Saturday, August 11, 2007

Day 4 - Around to Bend

Rode: 290 miles
By Jim

Leaving Crescent City also meant saying goodbye to the Pacific Ocean and California’s magnificent coastal highway. The PCH is one of the world’s engineering marvels, not only because someone actually succeeded in building it, but also because they built it without marring the Golden State’s legendary beauty. Nonetheless, PG and the rest of us had had our fill—at least temporarily—of twists and turns and the smell of fish. (P.J. O’Rourke says fish is the only thing that, when it goes bad, smells like what it is.) We were off, through the Redwoods (and a few more twisties) to Bend, Oregon, Donald Trump’s 3rd investment choice after New York City and Chicago.

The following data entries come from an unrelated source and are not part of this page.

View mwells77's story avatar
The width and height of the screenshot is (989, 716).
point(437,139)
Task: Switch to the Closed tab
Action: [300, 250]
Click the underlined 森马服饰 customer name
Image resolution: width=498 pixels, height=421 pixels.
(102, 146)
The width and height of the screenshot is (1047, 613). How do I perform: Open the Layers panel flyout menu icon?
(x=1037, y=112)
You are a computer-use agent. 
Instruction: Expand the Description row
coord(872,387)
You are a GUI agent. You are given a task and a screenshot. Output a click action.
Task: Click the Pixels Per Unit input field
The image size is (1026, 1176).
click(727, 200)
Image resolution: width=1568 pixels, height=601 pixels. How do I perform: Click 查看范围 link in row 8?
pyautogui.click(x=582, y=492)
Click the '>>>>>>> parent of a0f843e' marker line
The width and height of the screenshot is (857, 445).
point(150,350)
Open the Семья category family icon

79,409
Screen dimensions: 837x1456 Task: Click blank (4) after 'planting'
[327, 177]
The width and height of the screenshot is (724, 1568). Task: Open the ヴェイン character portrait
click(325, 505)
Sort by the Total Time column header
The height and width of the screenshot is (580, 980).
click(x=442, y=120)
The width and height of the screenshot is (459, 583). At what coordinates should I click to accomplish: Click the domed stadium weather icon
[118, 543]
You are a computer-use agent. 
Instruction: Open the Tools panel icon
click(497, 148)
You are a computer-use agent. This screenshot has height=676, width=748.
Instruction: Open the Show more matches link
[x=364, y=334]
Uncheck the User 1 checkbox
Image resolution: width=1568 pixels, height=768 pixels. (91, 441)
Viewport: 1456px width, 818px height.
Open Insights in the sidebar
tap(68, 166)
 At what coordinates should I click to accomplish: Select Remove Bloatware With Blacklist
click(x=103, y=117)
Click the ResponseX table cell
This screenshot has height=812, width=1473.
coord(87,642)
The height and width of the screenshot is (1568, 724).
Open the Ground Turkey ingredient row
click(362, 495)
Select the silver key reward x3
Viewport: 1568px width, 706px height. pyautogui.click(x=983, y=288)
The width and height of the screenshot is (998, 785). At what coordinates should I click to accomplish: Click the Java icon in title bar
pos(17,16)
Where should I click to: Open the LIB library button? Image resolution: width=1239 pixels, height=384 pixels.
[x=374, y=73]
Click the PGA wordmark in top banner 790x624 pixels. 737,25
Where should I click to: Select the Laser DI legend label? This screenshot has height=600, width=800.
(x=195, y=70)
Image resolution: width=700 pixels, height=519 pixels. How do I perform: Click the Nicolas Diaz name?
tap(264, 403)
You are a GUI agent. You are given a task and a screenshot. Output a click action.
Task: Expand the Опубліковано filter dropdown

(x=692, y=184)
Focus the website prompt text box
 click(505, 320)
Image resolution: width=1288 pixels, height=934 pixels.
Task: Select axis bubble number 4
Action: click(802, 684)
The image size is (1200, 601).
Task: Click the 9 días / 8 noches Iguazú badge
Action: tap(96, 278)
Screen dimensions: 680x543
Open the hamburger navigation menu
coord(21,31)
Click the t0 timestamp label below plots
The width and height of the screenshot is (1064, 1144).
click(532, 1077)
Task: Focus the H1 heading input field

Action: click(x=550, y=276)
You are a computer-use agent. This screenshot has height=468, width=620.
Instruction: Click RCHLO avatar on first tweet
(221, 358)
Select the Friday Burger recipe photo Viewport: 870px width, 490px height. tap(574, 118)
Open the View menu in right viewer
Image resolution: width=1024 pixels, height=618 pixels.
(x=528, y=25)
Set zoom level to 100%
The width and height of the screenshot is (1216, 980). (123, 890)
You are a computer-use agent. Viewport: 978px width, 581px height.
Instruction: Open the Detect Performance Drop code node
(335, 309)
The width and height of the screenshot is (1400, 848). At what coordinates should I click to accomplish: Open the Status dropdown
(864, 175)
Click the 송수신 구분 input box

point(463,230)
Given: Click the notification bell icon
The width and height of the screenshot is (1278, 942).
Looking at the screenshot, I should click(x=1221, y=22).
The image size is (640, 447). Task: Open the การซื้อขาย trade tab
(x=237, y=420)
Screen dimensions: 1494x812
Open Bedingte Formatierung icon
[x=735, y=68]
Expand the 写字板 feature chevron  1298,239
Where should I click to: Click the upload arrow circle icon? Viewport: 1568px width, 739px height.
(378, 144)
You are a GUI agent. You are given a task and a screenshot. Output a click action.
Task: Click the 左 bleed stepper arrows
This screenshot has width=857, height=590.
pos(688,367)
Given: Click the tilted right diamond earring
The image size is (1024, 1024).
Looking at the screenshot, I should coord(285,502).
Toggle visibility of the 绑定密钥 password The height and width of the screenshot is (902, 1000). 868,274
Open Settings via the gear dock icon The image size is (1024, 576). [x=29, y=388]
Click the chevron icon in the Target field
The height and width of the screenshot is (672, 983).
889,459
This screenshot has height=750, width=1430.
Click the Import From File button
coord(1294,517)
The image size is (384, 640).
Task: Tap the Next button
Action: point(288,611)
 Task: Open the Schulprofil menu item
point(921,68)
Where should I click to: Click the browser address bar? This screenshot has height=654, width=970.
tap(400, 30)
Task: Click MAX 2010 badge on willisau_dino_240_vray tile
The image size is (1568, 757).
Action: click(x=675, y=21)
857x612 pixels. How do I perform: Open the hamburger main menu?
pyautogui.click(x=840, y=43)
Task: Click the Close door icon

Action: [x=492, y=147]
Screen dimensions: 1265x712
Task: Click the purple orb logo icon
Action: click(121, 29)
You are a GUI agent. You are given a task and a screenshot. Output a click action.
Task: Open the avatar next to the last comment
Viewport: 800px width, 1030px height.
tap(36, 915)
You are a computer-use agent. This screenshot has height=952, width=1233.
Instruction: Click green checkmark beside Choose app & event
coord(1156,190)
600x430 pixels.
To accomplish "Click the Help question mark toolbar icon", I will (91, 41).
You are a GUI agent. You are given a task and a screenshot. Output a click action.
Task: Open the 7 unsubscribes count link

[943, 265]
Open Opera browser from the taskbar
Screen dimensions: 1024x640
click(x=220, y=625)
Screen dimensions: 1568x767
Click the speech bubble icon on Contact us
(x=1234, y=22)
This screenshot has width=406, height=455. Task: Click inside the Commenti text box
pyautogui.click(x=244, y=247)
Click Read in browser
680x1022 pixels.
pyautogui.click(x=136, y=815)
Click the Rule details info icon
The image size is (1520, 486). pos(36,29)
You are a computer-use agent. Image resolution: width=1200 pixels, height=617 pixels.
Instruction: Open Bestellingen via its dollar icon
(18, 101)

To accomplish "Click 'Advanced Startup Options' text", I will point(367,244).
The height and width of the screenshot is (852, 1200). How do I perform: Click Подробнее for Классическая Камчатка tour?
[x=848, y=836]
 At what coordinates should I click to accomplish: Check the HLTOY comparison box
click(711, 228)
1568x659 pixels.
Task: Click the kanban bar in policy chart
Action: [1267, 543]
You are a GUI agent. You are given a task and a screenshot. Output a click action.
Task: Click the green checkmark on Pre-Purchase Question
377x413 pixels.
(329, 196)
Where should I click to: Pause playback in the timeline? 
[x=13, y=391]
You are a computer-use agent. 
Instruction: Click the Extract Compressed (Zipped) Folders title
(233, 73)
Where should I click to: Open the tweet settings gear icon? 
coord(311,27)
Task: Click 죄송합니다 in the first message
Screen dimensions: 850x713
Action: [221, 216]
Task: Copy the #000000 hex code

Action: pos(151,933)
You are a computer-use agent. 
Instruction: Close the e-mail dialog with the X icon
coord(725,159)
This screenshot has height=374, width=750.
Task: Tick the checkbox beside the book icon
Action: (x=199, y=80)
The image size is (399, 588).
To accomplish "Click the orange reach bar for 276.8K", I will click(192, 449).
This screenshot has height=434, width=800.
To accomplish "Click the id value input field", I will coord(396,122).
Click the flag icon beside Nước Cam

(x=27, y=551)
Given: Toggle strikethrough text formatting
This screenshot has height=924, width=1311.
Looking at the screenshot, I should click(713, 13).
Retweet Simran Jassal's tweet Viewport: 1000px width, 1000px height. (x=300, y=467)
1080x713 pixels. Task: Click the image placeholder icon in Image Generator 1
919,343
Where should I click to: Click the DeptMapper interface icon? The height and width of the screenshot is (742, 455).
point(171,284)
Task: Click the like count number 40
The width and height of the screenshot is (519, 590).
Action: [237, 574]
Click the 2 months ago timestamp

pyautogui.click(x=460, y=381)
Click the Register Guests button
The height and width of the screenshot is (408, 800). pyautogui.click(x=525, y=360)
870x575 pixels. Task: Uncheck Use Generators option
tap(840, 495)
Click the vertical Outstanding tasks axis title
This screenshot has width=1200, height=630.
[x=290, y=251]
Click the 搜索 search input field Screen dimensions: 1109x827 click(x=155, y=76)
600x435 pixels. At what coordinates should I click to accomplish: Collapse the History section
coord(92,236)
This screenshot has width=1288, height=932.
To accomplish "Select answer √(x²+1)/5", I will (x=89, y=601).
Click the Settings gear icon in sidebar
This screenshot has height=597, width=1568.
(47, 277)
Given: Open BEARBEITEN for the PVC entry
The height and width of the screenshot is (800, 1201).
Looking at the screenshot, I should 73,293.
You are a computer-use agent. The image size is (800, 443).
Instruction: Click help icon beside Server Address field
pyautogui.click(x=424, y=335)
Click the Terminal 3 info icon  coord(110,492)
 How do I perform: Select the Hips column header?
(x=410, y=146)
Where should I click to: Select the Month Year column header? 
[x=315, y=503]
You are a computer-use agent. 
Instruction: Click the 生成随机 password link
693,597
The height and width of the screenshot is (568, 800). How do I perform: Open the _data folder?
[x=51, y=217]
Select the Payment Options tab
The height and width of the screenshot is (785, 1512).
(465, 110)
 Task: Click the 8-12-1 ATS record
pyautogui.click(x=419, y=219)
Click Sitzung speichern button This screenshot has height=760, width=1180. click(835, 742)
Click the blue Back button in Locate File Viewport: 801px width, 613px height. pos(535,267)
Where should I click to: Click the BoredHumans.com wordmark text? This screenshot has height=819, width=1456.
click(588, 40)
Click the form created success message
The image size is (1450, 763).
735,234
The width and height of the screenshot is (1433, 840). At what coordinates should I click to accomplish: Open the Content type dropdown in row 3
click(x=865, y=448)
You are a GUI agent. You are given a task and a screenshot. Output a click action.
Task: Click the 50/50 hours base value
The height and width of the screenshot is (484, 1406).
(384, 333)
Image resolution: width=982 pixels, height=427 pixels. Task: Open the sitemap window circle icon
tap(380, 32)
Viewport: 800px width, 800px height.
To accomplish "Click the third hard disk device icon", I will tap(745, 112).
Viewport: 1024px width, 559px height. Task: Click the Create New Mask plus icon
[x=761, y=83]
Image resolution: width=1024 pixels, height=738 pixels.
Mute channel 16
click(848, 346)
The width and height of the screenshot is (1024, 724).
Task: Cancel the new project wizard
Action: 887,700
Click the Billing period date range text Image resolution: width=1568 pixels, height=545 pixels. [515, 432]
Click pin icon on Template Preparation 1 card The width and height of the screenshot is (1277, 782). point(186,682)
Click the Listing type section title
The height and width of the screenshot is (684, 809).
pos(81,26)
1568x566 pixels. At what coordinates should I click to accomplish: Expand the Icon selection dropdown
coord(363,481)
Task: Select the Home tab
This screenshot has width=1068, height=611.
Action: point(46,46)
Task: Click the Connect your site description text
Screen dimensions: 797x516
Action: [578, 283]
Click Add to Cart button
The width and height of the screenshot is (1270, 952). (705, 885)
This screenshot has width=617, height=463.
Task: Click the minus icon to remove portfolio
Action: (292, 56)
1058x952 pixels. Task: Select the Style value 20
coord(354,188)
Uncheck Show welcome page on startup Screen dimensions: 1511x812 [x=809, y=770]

California Highway 99 can’t compete with the PCH, but it’s still a great way to get to Oregon. We took Grant’s advice and passed on Grant’s Pass, heading instead to Crater Lake, a 1938-foot deep puncture in what remains of the summit of Mount Mazama, which blew its lid—according to the information signs—about 1,700 years before God created the earth!

The lake is six miles across and bluer than Wedgwood, and its ashen walls, a thousand feet high, have the look of a colossal display case. Giving “Mother Nature” the credit for such a divine masterpiece would be sacrilege. Only Father could do work this good.

The ride down Mazama’s north slope, and then eastward through the high desert, is utterly phenomenal. The gently winding road ahead is often visible for miles, a long silver ribbon strewn over fields of brown and gold. By the time we reach Highway 97, the straight shot that leads to Bend, our cameras are full and our souls are glutted.

It’s going to be hard coming down to earth, but then, there’s laundry to do.